Alexandre Paganel, Deputy Managing Director of Finance at Solveo Energies, explained that the company’s strength lies in its holistic approach. “We made the choice from the outset to internalize all key skills to control the entire value chain. This is what allows us today to deploy our projects in an agile, responsible manner, consistent with the needs of the regions and allowing a concrete sharing of the value generated,” Paganel said.

Mirova’s commitment to Solveo underscores the fund’s confidence in the company’s potential to shape France’s renewable energy future. Raphaël Lance, Director of Energy Transition Funds at Mirova, commented, “Our partnership with Solveo Energies demonstrates our deep conviction in their potential. Their local roots, ability to lead innovative projects, and responsible approach fit perfectly with our investment strategy.”

Echoing this sentiment, Jocelyn Dioux, Investment Director at Mirova, pointed to several key factors that influenced the fund’s decision. “We were particularly convinced by the quality of the teams, the relevance of the asset portfolio, the rigor of the processes, and the clear strategic vision of the company,” he said.

The transaction was facilitated by a consortium of advisors and experts. On Solveo’s side, Natixis Partners provided M&A advisory services, with legal and technical support from Jeantet, Syneria, KPMG, and De Gaulle Fleurance. Mirova was advised by Gottengreen, White & Case, and PwC, ensuring a comprehensive and well-structured financial arrangement.

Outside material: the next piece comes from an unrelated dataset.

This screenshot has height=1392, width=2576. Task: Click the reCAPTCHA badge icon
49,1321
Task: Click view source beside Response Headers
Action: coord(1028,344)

As France intensifies its efforts to meet its climate targets, the role of independent energy producers like Solveo Energies becomes increasingly critical. This infusion of capital not only fortifies Solveo’s capacity to deliver on its 800 MW target by 2030 but also strengthens its ability to lead regionally integrated energy projects that deliver long-term value to local communities. With its proven model and new financial backing, Solveo is well-positioned to accelerate France’s transition to a cleaner, more sustainable energy landscape.